Heavy equipment can help support biodiversity

One wouldn't expect trucks and excavators in a national park, but sometimes even nature needs them.

Removing the remains of dead black locusts and some bushes, preparing the area for sowing. © Archive of PSH (Land Trust Hády)
Removing the remains of dead black locusts and some bushes, preparing the area for sowing. © Archive of PSH (Land Trust Hády)
Removal of soil with an illegal landfill, preparing the area for sowing. © Archive of PSH (Land Trust Hády)

 

The black locust is a highly resilient invasive tree. The BESTbelt project, ‘Restoration of species-rich grasslands at sites of former Robinia forests’, is helping Podyjí National Park to definitively eliminate Robinia forests in a biologically valuable area within the European Green Belt. In selected nearby areas, seeds of local plant species are collected to replace the black locusts.

Heavy machinery is needed to completely remove the invasive black locusts and prepare the soil for sowing. Excavators pull out root remains and collect soil. Although it looks drastic and unappealing at the moment, the intervention will pay off in the coming years.

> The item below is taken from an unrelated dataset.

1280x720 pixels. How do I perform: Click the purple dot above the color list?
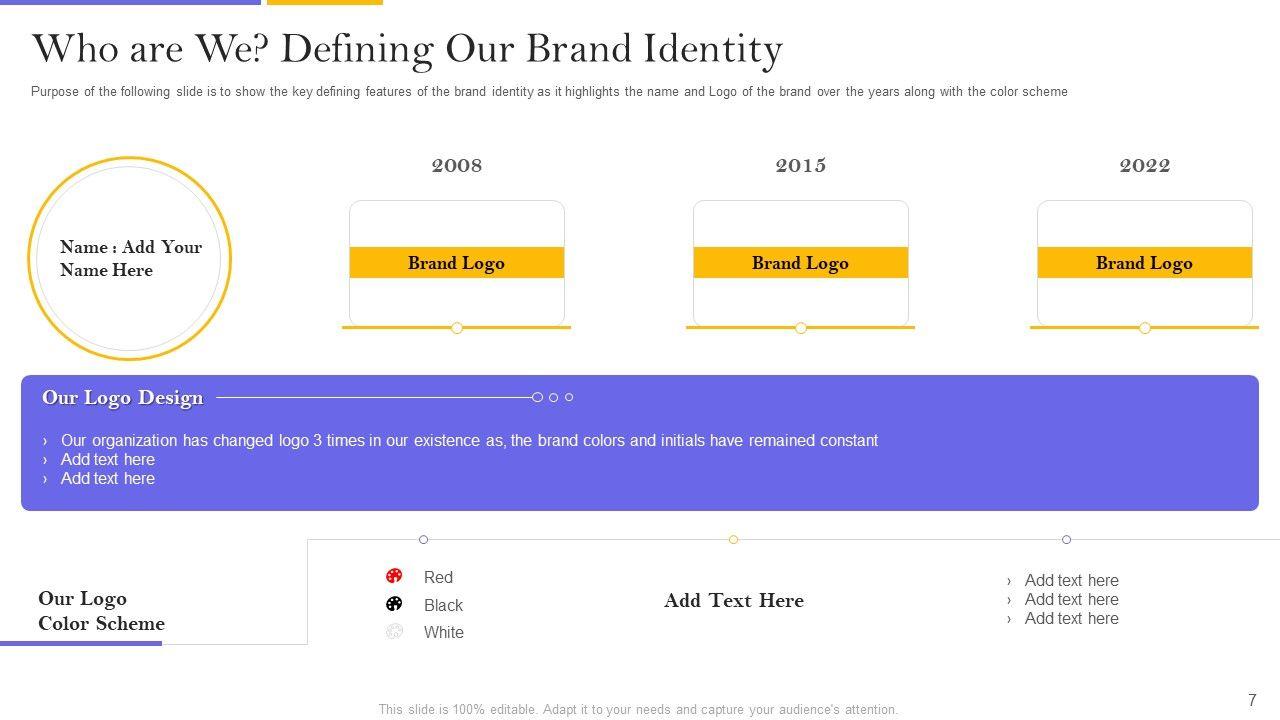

Another big and unexpected positive of this year's work within the BESTbelt project has also emerged! An old, illegal landfill site from the time of the totalitarian regime was discovered in one part of the national park. We have eliminated it, and thanks to our sowing, a flowering grassland will emerge in its place. 

 

The implemented activities are part of the EU-funded BESTbelt project ‘Restoration of species-rich grasslands at sites of former Robinia forests’ which is implemented by the non-profit organization Land Trust Hády in cooperation with the Podyjí National Park from October 2024 to September 2026.